Out-of-Pocket-Payments. If you have paid out-of-pocket in full prior to the provision of a specific health care item or service (in other words, you have paid in full and have requested that we not bill your health plan to obtain payment), you have the right to ask that your PHI with respect to that item or service not be disclosed to a health plan for purposes of payment or health care operations, and we will honor that request, unless we must disclose the information for treatment or legal reasons.
Right to Receive a Paper Copy of this Notice: You have the right to a paper copy of this Notice. If you have received this Notice in electronic form and would like a paper copy, please contact the Arcadia Trails Privacy Officer at the number or email address listed below.
Right to Revoke Authorization: You have the right to revoke your authorization to use or disclose your PHI, EXCEPT to the extent that action has already been taken by us in reliance on your authorization.
Right to Get Notice of a Breach. You have the right to be notified upon a breach of your unsecured PHI. In some circumstances, our qualified service organization may provide the notification. If you have provided us with a current email address, we may use email to communicate information related to the breach. We may also provide notification by other methods as appropriate.
CHANGES TO THIS NOTICE: We will abide by the terms of the Notice currently in effect. We reserve the right to change the terms of its Notice and to make the new Notice provisions effective for all PHI we maintain. We will provide you with the revised Notice at your first visit following the revision of the Notice.

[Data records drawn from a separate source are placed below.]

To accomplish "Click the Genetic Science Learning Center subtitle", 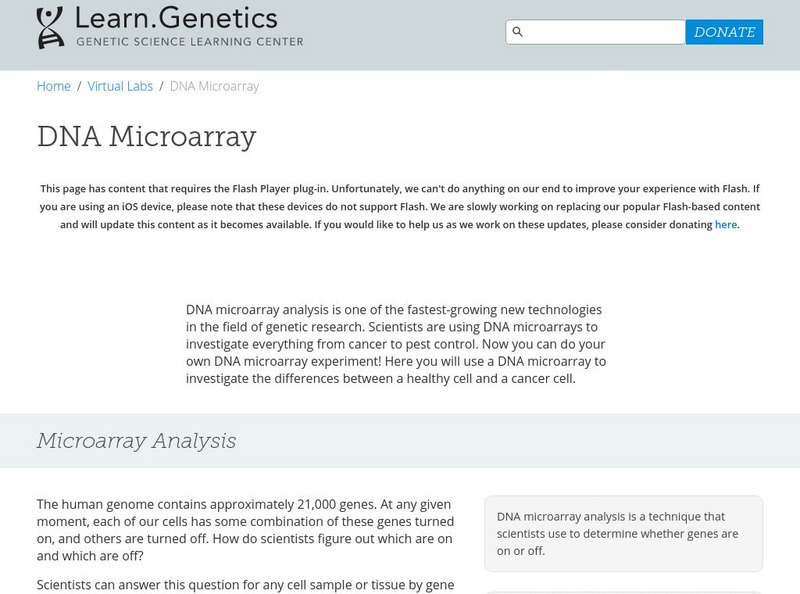I will tap(190, 42).
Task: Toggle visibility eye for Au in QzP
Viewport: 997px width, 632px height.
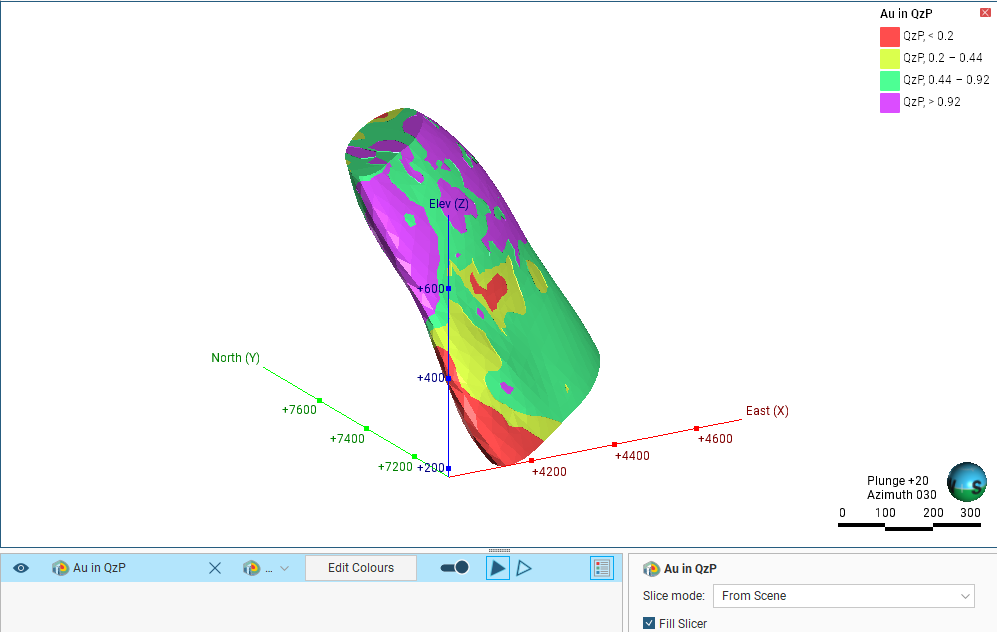Action: pyautogui.click(x=21, y=568)
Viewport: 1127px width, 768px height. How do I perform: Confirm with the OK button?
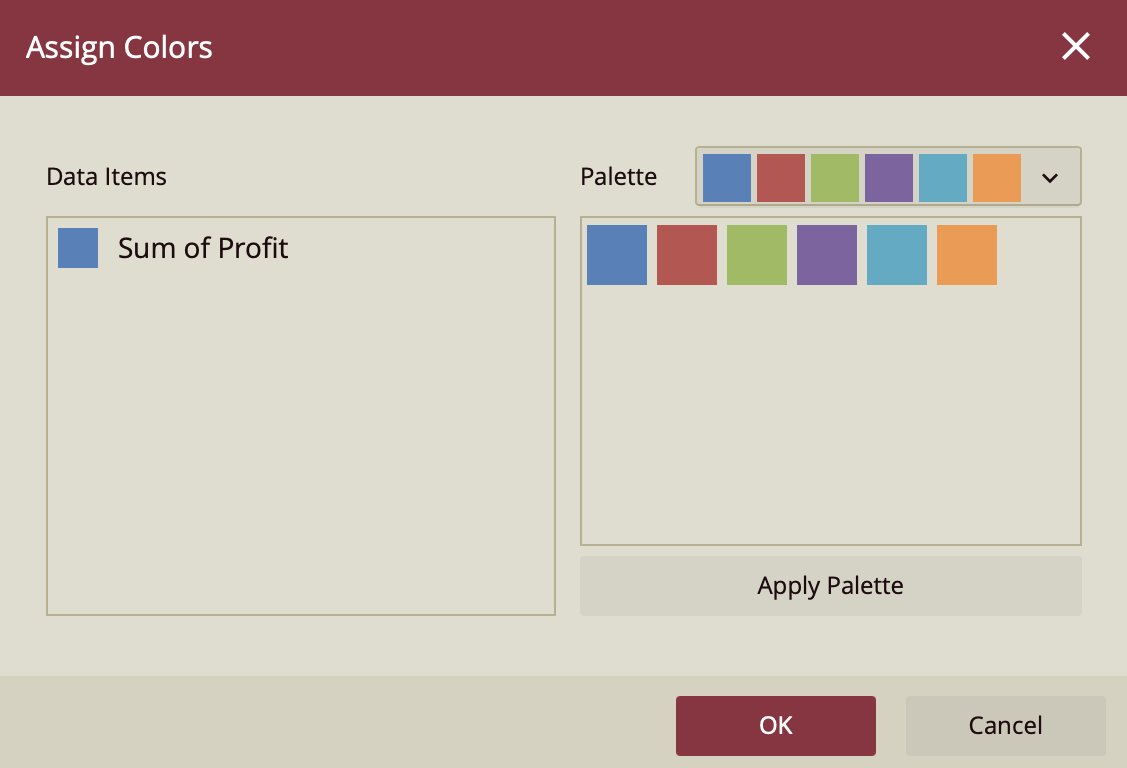point(776,726)
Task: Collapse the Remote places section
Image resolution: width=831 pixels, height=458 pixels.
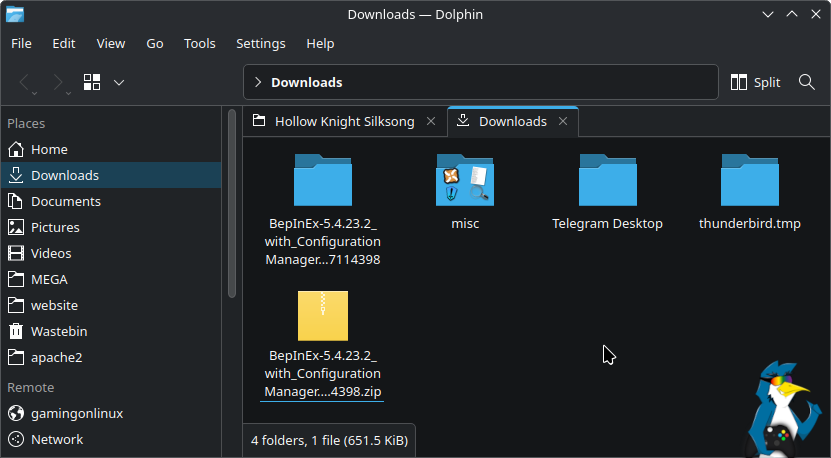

OWNERSHIP CHANGE: In the event Arcadia Trails is sold or merged with another organization, your PHI may become property of the new owner.
How to Contact Us
If you need to request medical records or exercise any of the rights laid out in this Notice, please contact our Health Information Management department:
Phone: 877-778-7211
Email: [email protected]
Website: https://integrisok.com/patient-information/release-medical-records
Mail Address: INTEGRIS Health HIM Department
3366 NW Expressway, Building D Ste. C20 Oklahoma City, OK 73112
TO REPORT A PRIVACY VIOLATION:
If you believe your privacy rights have been violated, you may call (405) 949-6081 (or toll-free at 1-877-805-9681), or send an email to [email protected] or you may file a complaint with our Corporate Privacy Officer at:
INTEGRIS Corporate Privacy Officer
3001 Quail Springs Parkway
Oklahoma City, OK 73134
You may also report a privacy rights violation to the Secretary of the Department of Health and Human Services, Office for Civil Rights, 200 Independence Avenue, S.W., Washington, D.C. 20201. All complaints must be in writing and filed within 180 days of when you knew or should have known that the act or omission complained of occurred. You will not be penalized for filing a complaint.
Phone: 888-696-6775
Website: https://www.hhs.gov/ocr/privacy/hipaa/complaints
Mail Address: 200 Independence Avenue, S.W., Washington, D.C. 20201
NOTICE EFFECTIVE DATE: April 6, 2022.